TAREFA 1 | Segundo o excerto sobre crises humanitárias, quantas pessoas poderão ficar deslocadas em 2050?
TAREFA 2 | Prossiga, por favor, com o excerto sobre crises humanitárias, começando logo a seguir à última frase apresentada.

EXCERTO DA FONTE |
*-*-*
Como é que a pandemia veio agravar estas crises humanitárias, particularmente em países como por exemplo o Iémen, a Síria, a Somália, o Uganda ou o Bangladesh, onde o número de pessoas refugiadas ou internamente deslocadas é exorbitante?  

A Covid-19 agravou substancialmente as crises humanitárias. Também dificultou a operacionalização das respostas, devido aos constrangimentos em termos de deslocações, à fragilidade dos sistemas de saúde e à falta de meios para combater a expansão da pandemia. O acesso às vacinas mostrou as desigualdades existentes entre os países mais ricos e os outros, como também revelou que os refugiados e os deslocados se encontravam no fim da fila, no que diz respeito às vacinas. Em 2022, a expansão das campanhas vacinais nos países mais pobres e junto das populações mais carenciadas deve ser uma prioridade absoluta, na área do combate à Covid. O apoio deve passar pela OMS e pelas outras agências da ONU, em colaboração com os governos nacionais e as organizações não governamentais ativas no domínio da saúde pública. 

 O Instituto para a Economia e Paz diz-nos que os efeitos das alterações climáticas se agravam exponencialmente de dia para dia, o que significa que em 2050 se preveja que 1.2 mil milhões de pessoas poderão ficar deslocadas. São números alarmantes, como é que antevê este cenário? 

As alterações climáticas são um dos grandes desafios dos nossos tempos. Cada país deve elaborar cenários que procurem antecipar e encontrar respostas aos impactos negativos das alterações climáticas. Nos países menos desenvolvidos, esse impacto levará a um agravamento da pobreza, a deslocações em massa e à ocupação descontrolada de espaços suburbanos, com tudo o que isso significa em termos de saneamento, de saúde pública, de desordenamento urbano, de desemprego e modos de vida informais, e de desafios para a ordem pública. Haverá ainda que contar com uma aceleração dos fluxos migratórios internacionais e com novos focos de tensão e conflito.
*-*-*
MATERIAL FORNECIDO |
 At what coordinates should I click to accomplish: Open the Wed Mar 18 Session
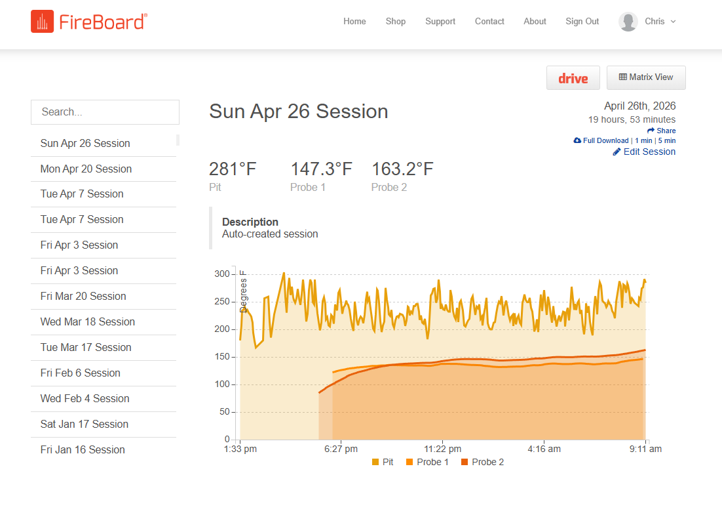coord(87,321)
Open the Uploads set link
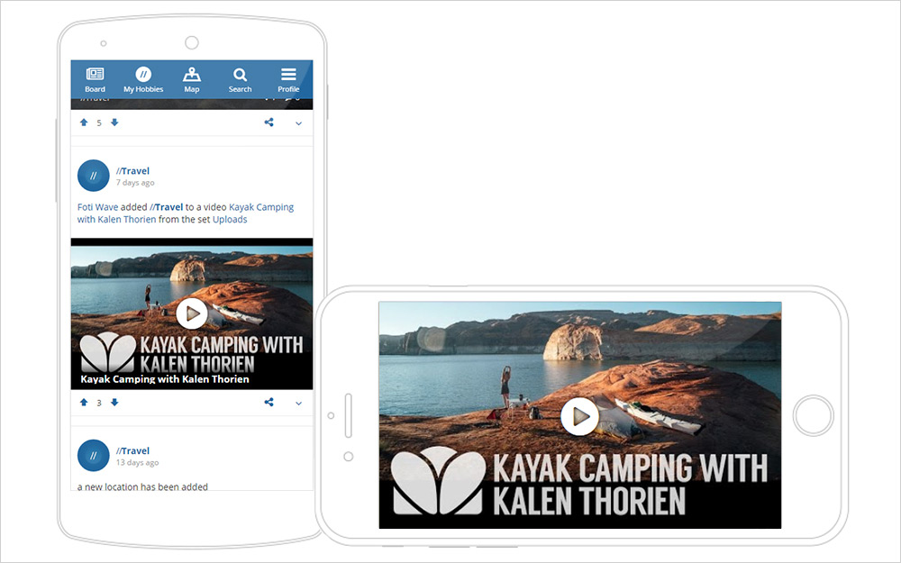901x563 pixels. [x=230, y=220]
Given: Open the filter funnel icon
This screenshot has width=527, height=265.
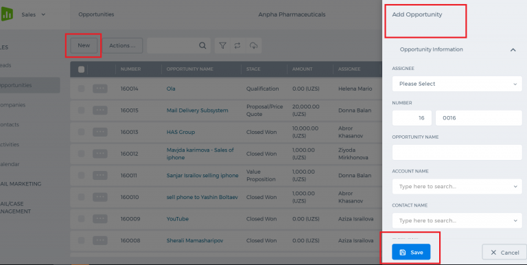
*-*-*
RESPOSTA 1 | Prevê-se que 1.2 mil milhões de pessoas poderão ficar deslocadas em 2050.

RESPOSTA 2 |
 Quais é que considera serem as grandes problemáticas que impedem, por parte da comunidade internacional e das Nações Unidas, a resolução efetiva de crises humanitárias de longa duração? 

Os dramas humanitários têm na origem profundas crises políticas. E a maioria dessas crises correspondem a conflitos que duram há anos, mesmo décadas, e que não têm sido resolvidos. É aquilo a que chamamos conflitos congelados ou esquecidos. Na realidade, são conflitos que passaram a fazer parte da cena política internacional, ou seja, que entraram na rotina das relações internacionais, na inaceitável normalidade de um mundo injusto e desigual. Permanecem insolúveis porque o Conselho de Segurança das Nações Unidas está dividido. Infelizmente, as fraturas no Conselho de Segurança continuam a agravar-se. Por isso, é impossível ser-se otimista no que diz respeito à redução dos níveis de sofrimento em massa de certas populações. Isso significa que as organizações humanitárias são e serão indispensáveis para aliviar esse sofrimento e salvar vidas. Aqui é importante sublinhar que as considerações políticas não devem, de modo algum, impedir o trabalho das agências humanitárias. 

O que é que nós, enquanto sociedade civil, podemos fazer, na prática, para apoiar e participar ativamente na resolução destes conflitos e impedir o esquecimento em torno destas crises?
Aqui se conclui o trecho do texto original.